* Activity list
1. In the forum discussion of minimal API metadata, what name did minimal APIs have in early previews?
2. Continue the forum discussion of minimal API metadata from where it stops.

One thing to mindful of is that production code almost never has this minimal tools without annotations.

That's a very good point. I think the minimal API style has good metadata support using extension methods though, and I think we would emulate that. See MapMcp for a bit of what I'm talking about:

csharp-sdk/src/ModelContextProtocol.AspNetCore/McpEndpointRouteBuilderExtensions.cs

Lines 29 to 51 in e190844

	var mcpGroup = endpoints.MapGroup(pattern);
	var streamableHttpGroup = mcpGroup.MapGroup("")
	.WithDisplayName(b => $"MCP Streamable HTTP | {b.DisplayName}")
	.WithMetadata(new ProducesResponseTypeMetadata(StatusCodes.Status404NotFound, typeof(JsonRpcError), contentTypes: ["application/json"]));
	streamableHttpGroup.MapPost("", streamableHttpHandler.HandlePostRequestAsync)
	.WithMetadata(new AcceptsMetadata(["application/json"]))
	.WithMetadata(new ProducesResponseTypeMetadata(StatusCodes.Status200OK, contentTypes: ["text/event-stream"]))
	.WithMetadata(new ProducesResponseTypeMetadata(StatusCodes.Status202Accepted));
	streamableHttpGroup.MapGet("", streamableHttpHandler.HandleGetRequestAsync)
	.WithMetadata(new ProducesResponseTypeMetadata(StatusCodes.Status200OK, contentTypes: ["text/event-stream"]));
	streamableHttpGroup.MapDelete("", streamableHttpHandler.HandleDeleteRequestAsync);
	// Map legacy HTTP with SSE endpoints.
	var sseHandler = endpoints.ServiceProvider.GetRequiredService<SseHandler>();
	var sseGroup = mcpGroup.MapGroup("")
	.WithDisplayName(b => $"MCP HTTP with SSE | {b.DisplayName}");
	sseGroup.MapGet("/sse", sseHandler.HandleSseRequestAsync)
	.WithMetadata(new ProducesResponseTypeMetadata(StatusCodes.Status200OK, contentTypes: ["text/event-stream"]));
	sseGroup.MapPost("/message", sseHandler.HandleMessageRequestAsync)
	.WithMetadata(new AcceptsMetadata(["application/json"]))
	.WithMetadata(new ProducesResponseTypeMetadata(StatusCodes.Status202Accepted));

It would look a lot cleaner if I didn't have to new up all the attributes for lack of higher-level APIs like .Accepts and .Produces since I'm using the RequestDelegate overload of MapGet/MapPost/etc...

C# has also supported attributes on lambdas since .NET 6 (C# 10) when we added the ability to infer the natural type of lambda expressions for use in minimal APIs. I'll admit that attributes on lambdas are typically a lot uglier than extension methods though.

You can see reference to these features https://learn.microsoft.com/en-us/dotnet/csharp/language-reference/proposals/csharp-10.0/lambda-improvements. If you look closely, you'll see it shows minimal APIs how they were in early previews when I first named them "MapAction" (alluding to MVC action methods) 😆.

Data excerpts

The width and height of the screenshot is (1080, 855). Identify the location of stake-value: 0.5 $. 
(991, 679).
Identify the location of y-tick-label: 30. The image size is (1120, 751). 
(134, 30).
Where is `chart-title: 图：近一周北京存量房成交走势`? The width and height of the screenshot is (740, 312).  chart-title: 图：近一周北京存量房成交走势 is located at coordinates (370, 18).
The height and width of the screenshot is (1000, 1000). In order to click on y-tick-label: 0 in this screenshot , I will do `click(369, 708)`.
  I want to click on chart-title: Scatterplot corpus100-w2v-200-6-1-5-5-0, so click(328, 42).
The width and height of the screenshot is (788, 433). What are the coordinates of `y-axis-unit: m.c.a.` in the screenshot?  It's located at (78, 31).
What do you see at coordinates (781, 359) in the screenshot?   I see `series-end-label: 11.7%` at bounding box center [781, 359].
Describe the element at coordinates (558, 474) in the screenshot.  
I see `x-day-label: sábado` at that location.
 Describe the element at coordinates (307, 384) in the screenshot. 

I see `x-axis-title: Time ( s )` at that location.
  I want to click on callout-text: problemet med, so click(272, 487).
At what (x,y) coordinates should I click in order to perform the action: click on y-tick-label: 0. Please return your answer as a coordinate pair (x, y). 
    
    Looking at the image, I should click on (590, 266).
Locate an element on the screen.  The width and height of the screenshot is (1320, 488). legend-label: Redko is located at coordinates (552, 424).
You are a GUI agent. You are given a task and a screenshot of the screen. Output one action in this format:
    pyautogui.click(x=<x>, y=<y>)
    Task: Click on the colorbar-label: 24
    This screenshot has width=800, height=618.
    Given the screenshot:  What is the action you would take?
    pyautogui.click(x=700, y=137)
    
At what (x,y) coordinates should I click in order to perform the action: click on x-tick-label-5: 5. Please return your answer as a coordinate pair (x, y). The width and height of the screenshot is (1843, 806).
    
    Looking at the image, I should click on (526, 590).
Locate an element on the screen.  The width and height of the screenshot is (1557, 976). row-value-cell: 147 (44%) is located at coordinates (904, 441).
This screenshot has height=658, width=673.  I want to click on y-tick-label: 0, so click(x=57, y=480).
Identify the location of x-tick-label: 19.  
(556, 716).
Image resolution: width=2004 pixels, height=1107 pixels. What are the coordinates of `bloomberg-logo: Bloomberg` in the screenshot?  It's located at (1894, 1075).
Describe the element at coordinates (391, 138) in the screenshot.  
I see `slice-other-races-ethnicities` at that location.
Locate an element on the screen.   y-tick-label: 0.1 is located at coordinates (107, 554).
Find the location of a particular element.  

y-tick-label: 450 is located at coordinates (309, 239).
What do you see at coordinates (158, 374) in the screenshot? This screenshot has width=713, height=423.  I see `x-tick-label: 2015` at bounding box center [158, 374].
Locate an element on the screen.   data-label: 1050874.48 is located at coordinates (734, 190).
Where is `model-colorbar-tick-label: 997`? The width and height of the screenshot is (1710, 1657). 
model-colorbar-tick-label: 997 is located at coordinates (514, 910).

* Answers by item number
1. MapAction

2.
I'm definitely glad we changed it to overload the by then already-existing RequestDelegate-based MapGet/MapPost/etc. methods even if it does lead to weirdness like the previously-mentioned unavailability of .Accepts and .Produces on the builders returned by the RequestDelegate overload.

[eiriktsarpalis]

I think we should move away from a static McpClientFactory.CreateAsync method anywhere, even directly on an McpClient class, and instead take inspiration from HttpClient and have something like mcpClient.LaunchAsync(processOptions) and mcpClient.ConnectAsync(uri).

My only misgiving about this approach is that it introduces another state for instances that users need to contend with. The benefit of having a static McpClientFactory.CreateAsync (or McpClient.ConnectAsync if you prefer) is that having an instance of type McpClient in scope unambiguously means that it has been connected (or perhaps being in a disposed/disconnected state -- although this is less likely given how we generally handle disposable objects in the language).

[halter73]

100% agreed. My proposal does not give you an mcpConnection before it is connected. Having a non-static ConnectAsync method is completely orthogonal to whether or not you want to add a preconnected state which I'm also against.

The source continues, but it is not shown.